■ Instructions to follow
Show every line below where "колёсные" appears.

═══ Provided entries ═══

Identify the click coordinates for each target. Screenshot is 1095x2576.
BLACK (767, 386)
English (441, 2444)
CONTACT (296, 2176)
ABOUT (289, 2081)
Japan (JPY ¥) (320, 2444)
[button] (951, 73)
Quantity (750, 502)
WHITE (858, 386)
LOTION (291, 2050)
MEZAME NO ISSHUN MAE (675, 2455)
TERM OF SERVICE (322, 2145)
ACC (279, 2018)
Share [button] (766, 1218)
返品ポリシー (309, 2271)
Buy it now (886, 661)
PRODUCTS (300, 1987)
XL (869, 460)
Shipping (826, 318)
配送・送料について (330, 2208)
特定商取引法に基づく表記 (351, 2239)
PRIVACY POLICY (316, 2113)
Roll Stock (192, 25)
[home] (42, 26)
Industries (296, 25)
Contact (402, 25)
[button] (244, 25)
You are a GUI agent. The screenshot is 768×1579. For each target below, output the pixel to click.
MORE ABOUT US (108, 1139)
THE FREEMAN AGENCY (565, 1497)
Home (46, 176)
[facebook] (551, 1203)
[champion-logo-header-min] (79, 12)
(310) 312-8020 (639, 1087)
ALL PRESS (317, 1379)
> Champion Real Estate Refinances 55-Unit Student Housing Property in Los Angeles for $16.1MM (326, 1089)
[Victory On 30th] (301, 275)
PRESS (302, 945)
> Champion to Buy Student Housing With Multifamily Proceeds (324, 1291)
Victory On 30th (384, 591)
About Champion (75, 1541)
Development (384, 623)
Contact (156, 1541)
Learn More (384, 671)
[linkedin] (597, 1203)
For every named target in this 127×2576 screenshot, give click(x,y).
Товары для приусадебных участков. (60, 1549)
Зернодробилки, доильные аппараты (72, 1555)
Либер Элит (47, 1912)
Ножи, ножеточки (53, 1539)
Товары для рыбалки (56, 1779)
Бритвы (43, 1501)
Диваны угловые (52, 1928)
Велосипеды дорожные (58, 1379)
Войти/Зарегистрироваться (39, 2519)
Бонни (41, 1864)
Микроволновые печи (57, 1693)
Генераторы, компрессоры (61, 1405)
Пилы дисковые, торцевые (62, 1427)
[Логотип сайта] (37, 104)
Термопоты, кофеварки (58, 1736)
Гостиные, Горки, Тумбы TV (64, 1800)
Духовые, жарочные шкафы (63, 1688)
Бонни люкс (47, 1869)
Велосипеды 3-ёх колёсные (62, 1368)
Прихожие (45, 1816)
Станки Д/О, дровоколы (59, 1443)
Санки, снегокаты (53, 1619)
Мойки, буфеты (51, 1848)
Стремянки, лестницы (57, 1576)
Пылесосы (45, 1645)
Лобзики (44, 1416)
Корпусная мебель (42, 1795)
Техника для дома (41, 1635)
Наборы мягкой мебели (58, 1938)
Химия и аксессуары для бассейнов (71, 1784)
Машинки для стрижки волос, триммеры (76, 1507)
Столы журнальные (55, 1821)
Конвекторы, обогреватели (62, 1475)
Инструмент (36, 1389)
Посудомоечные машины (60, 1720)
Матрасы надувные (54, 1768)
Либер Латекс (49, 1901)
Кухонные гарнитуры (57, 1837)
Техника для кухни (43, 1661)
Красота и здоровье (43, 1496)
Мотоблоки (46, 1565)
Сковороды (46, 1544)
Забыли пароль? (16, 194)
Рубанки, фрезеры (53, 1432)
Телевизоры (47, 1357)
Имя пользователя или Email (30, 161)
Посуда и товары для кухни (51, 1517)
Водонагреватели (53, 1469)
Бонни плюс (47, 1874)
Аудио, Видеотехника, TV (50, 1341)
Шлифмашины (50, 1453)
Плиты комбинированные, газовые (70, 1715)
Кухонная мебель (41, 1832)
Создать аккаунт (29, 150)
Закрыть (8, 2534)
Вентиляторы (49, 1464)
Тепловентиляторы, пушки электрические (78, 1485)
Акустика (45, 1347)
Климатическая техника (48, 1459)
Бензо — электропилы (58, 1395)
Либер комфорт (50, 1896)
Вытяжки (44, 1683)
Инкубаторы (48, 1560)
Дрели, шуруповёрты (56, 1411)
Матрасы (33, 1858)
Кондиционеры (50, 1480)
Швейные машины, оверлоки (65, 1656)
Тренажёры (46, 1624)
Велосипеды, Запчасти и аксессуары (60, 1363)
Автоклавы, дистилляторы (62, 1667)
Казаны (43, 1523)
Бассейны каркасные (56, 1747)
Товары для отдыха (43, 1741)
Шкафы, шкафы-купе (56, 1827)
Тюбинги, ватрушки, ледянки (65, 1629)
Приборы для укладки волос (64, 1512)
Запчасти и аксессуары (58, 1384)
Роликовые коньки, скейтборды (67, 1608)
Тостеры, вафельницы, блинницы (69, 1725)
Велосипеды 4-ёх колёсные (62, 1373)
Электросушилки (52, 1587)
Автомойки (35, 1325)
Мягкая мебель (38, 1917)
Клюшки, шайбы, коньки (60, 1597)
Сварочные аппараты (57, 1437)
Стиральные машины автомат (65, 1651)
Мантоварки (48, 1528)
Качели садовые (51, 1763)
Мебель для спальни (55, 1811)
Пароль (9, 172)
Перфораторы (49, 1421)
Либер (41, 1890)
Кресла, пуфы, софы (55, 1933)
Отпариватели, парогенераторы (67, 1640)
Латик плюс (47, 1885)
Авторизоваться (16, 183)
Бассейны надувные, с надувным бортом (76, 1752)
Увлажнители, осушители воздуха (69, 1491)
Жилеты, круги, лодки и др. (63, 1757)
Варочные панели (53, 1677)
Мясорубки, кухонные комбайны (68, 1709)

═══

■ Solution for this task
Велосипеды 3-ёх колёсные (62, 1368)
Велосипеды 4-ёх колёсные (62, 1373)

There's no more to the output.